Governor Snyder presented his first State-of-the-State address last night, and delivered a message consistent with what he has said throughout his campaign and in the months following his election success: Michigan’s economy needs a boost, and the most immediate outcome that boost needs to generate is jobs.
His speech was targeted more at the big ideas of where he intends to lead the state, but he did share a few more concrete examples to help illustrate his intention. One of those examples was the Michigan Dashboard – a quick way of documenting the metrics that he feels we need to improve. These are the metrics that will tell us whether his programs and other changes that the Legislature enacts are leading towards the creation of new jobs for Michigan residents.
The metrics are organized in five categories: Economic Strength, Health and Education, Value for Government, Quality of Life and Public Safety. Among those five categories, 21 individual metrics are listed, and for each, data from the previous five years are given, and comparisons to other states are listed as well.
The notion that government would be held accountable to a set of metrics isn’t entirely new. Six years ago, leadership in the Legislature determined that they wanted to use an accountability methodology based on the book “The Price of Government,” authored by David Osborne and Peter Hutchinson. Unfortunately, leadership in the House was more interested than leadership in the Senate, and the governor’s office seemed even less interested in that approach. Even so, at that time, my predecessor, Maggie Bethel, led the charge to show how Michigan State University Extension was able to deliver on the metrics of concern to legislators, and MSUE took the effort more seriously than any other organization inside or outside of state government. The impact papers that Maggie and her communications team generated were remarkable and have continued to influence the way we communicate about MSUE with decision makers.
Governor Snyder’s approach may be more lasting, if for no other reason than the fact that it is originating from the Executive branch this time. Whether it lasts or not, I think it’s prudent for MSUE staff to once again ask ourselves how we contribute or can contribute to improving the metrics on the dashboard.
For example, work our state and local government team conducts that assists local governments in finding ways to collaborate on services across jurisdictional lines should help to improve the metric on state and local government operating costs as a percent of the gross domestic product (GDP). Work we do on nutrition education should help to improve on infant mortality, obesity in the population and college readiness. Our Greening Michigan teams can contribute to the clean and safe water resources water quality index. And there are others.
We need to challenge ourselves to be able to show how our work is contributing to these metrics. They are not our only means of accountability, but they are among our important means of accountability. I challenge each of you to think about how your work and the productivity of your work team can contribute to one or more of these 21 metrics. Where appropriate, we need to build these into our logic models as metrics for measuring our program impacts.
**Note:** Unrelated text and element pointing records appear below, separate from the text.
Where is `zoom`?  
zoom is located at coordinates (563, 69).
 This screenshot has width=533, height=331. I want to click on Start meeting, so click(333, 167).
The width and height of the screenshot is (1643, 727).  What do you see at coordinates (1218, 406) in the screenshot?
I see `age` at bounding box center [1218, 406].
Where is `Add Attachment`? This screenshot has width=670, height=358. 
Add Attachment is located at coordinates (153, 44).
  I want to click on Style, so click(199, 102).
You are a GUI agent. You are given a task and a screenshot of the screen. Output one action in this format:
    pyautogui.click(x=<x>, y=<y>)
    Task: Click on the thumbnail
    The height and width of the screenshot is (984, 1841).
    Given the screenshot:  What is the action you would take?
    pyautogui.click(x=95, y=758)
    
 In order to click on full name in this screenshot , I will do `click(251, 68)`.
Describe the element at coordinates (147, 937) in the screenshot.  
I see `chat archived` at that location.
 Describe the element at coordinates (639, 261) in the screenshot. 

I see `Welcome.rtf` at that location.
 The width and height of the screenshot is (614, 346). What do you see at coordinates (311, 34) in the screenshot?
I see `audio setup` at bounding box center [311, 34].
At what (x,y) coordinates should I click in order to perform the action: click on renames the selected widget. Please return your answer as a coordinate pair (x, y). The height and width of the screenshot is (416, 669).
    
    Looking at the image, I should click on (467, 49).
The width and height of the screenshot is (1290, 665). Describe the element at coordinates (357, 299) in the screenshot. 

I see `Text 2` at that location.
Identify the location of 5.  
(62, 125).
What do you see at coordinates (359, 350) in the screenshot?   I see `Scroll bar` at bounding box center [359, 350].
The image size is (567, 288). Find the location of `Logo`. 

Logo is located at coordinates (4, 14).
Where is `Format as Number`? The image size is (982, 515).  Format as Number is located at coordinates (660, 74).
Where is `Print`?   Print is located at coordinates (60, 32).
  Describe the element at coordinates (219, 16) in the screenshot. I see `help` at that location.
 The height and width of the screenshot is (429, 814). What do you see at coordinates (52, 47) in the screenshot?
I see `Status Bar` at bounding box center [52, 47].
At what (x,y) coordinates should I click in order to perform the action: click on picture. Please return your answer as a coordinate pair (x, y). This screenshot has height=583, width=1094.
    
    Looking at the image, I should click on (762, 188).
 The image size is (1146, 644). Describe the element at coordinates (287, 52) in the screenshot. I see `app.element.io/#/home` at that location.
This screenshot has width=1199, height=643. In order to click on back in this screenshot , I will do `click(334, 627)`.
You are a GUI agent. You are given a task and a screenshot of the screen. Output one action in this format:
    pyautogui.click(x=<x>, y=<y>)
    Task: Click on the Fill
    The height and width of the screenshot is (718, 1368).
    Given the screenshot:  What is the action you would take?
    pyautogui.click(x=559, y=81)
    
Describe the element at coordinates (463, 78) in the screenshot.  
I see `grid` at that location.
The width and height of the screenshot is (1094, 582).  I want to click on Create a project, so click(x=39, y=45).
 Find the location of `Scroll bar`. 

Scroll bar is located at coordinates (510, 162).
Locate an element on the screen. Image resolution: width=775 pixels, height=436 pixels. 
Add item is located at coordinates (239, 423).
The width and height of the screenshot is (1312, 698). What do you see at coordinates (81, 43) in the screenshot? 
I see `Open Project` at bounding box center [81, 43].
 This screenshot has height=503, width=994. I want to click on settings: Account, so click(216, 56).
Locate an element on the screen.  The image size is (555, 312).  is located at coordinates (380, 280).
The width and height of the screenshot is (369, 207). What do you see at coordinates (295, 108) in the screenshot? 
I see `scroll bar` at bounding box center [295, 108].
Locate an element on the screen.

I’d like to hear from you with your ideas about MSUE contributing to these metrics. Before you hit the “reply” button and send your ideas just to me, please make a few more clicks by going to my blog and add your suggestions as comments to this posting so that others in MSUE, on your work team and outside of MSUE can read your thoughts as well.
This is a time when we need to be able to once again rise to the challenge, and with the same confidence and boldness that Maggie demonstrated in 2005, speak clearly and demonstrate the value of MSUE for Michigan’s future.